_Brief:_
A verbatim transcription of every record below is required.

_Collected data:_

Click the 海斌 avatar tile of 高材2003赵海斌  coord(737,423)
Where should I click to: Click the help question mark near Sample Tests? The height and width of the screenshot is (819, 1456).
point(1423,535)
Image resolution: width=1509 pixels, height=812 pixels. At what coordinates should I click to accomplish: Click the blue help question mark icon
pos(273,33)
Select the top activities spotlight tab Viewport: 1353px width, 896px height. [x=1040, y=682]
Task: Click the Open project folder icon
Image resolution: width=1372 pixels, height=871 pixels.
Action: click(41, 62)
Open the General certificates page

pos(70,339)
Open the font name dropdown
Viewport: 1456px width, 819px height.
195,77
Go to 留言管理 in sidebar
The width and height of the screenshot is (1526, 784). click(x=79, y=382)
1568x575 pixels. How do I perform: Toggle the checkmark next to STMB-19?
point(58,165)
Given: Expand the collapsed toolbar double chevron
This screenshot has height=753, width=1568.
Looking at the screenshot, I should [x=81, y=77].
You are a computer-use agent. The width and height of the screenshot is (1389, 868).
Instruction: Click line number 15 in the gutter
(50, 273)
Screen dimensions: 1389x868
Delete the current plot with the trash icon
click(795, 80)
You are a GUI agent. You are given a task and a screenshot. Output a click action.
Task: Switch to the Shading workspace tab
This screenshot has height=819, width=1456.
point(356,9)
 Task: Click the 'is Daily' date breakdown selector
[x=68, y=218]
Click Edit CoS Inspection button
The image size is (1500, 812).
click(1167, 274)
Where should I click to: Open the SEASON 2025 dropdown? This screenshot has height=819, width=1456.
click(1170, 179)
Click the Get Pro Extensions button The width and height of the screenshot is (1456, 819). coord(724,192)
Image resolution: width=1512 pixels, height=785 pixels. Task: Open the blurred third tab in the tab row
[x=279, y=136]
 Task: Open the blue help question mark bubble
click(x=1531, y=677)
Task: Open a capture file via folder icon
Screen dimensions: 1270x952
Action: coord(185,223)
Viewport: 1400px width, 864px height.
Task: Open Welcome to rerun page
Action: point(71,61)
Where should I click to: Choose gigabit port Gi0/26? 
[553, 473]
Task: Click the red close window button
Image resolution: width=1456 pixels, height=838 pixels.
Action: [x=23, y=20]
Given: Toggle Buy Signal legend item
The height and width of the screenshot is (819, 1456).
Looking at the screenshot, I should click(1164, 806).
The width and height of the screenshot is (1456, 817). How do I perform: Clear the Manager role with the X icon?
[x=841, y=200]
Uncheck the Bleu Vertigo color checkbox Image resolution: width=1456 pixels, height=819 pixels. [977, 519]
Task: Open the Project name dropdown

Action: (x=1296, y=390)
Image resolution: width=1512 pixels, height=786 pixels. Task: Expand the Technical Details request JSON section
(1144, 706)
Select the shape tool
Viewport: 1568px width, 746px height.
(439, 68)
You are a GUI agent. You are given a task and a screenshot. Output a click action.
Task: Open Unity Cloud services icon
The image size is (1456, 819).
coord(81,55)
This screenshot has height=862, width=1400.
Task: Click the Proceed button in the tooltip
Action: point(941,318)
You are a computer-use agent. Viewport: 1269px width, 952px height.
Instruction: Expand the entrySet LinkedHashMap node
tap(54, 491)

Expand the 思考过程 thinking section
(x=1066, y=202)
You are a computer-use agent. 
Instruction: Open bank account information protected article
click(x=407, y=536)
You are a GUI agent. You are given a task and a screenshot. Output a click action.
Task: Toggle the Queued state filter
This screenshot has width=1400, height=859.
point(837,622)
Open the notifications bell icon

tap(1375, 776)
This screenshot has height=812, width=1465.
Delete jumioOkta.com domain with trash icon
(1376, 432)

_Response to the task:_
Click the 海斌 avatar tile of 高材2003赵海斌  coord(737,423)
Where should I click to: Click the help question mark near Sample Tests? The height and width of the screenshot is (819, 1456).
point(1423,535)
Image resolution: width=1509 pixels, height=812 pixels. At what coordinates should I click to accomplish: Click the blue help question mark icon
pos(273,33)
Select the top activities spotlight tab Viewport: 1353px width, 896px height. [x=1040, y=682]
Task: Click the Open project folder icon
Image resolution: width=1372 pixels, height=871 pixels.
Action: click(41, 62)
Open the General certificates page

pos(70,339)
Open the font name dropdown
Viewport: 1456px width, 819px height.
195,77
Go to 留言管理 in sidebar
The width and height of the screenshot is (1526, 784). click(x=79, y=382)
1568x575 pixels. How do I perform: Toggle the checkmark next to STMB-19?
point(58,165)
Given: Expand the collapsed toolbar double chevron
This screenshot has height=753, width=1568.
Looking at the screenshot, I should [x=81, y=77].
You are a computer-use agent. The width and height of the screenshot is (1389, 868).
Instruction: Click line number 15 in the gutter
(50, 273)
Screen dimensions: 1389x868
Delete the current plot with the trash icon
click(795, 80)
You are a GUI agent. You are given a task and a screenshot. Output a click action.
Task: Switch to the Shading workspace tab
This screenshot has height=819, width=1456.
point(356,9)
 Task: Click the 'is Daily' date breakdown selector
[x=68, y=218]
Click Edit CoS Inspection button
The image size is (1500, 812).
click(1167, 274)
Where should I click to: Open the SEASON 2025 dropdown? This screenshot has height=819, width=1456.
click(1170, 179)
Click the Get Pro Extensions button The width and height of the screenshot is (1456, 819). coord(724,192)
Image resolution: width=1512 pixels, height=785 pixels. Task: Open the blurred third tab in the tab row
[x=279, y=136]
 Task: Open the blue help question mark bubble
click(x=1531, y=677)
Task: Open a capture file via folder icon
Screen dimensions: 1270x952
Action: coord(185,223)
Viewport: 1400px width, 864px height.
Task: Open Welcome to rerun page
Action: point(71,61)
Where should I click to: Choose gigabit port Gi0/26? 
[553, 473]
Task: Click the red close window button
Image resolution: width=1456 pixels, height=838 pixels.
Action: [x=23, y=20]
Given: Toggle Buy Signal legend item
The height and width of the screenshot is (819, 1456).
Looking at the screenshot, I should click(1164, 806).
The width and height of the screenshot is (1456, 817). How do I perform: Clear the Manager role with the X icon?
[x=841, y=200]
Uncheck the Bleu Vertigo color checkbox Image resolution: width=1456 pixels, height=819 pixels. [977, 519]
Task: Open the Project name dropdown

Action: (x=1296, y=390)
Image resolution: width=1512 pixels, height=786 pixels. Task: Expand the Technical Details request JSON section
(1144, 706)
Select the shape tool
Viewport: 1568px width, 746px height.
(439, 68)
You are a GUI agent. You are given a task and a screenshot. Output a click action.
Task: Open Unity Cloud services icon
The image size is (1456, 819).
coord(81,55)
This screenshot has height=862, width=1400.
Task: Click the Proceed button in the tooltip
Action: point(941,318)
You are a computer-use agent. Viewport: 1269px width, 952px height.
Instruction: Expand the entrySet LinkedHashMap node
tap(54, 491)

Expand the 思考过程 thinking section
(x=1066, y=202)
You are a computer-use agent. 
Instruction: Open bank account information protected article
click(x=407, y=536)
You are a GUI agent. You are given a task and a screenshot. Output a click action.
Task: Toggle the Queued state filter
This screenshot has width=1400, height=859.
point(837,622)
Open the notifications bell icon

tap(1375, 776)
This screenshot has height=812, width=1465.
Delete jumioOkta.com domain with trash icon
(1376, 432)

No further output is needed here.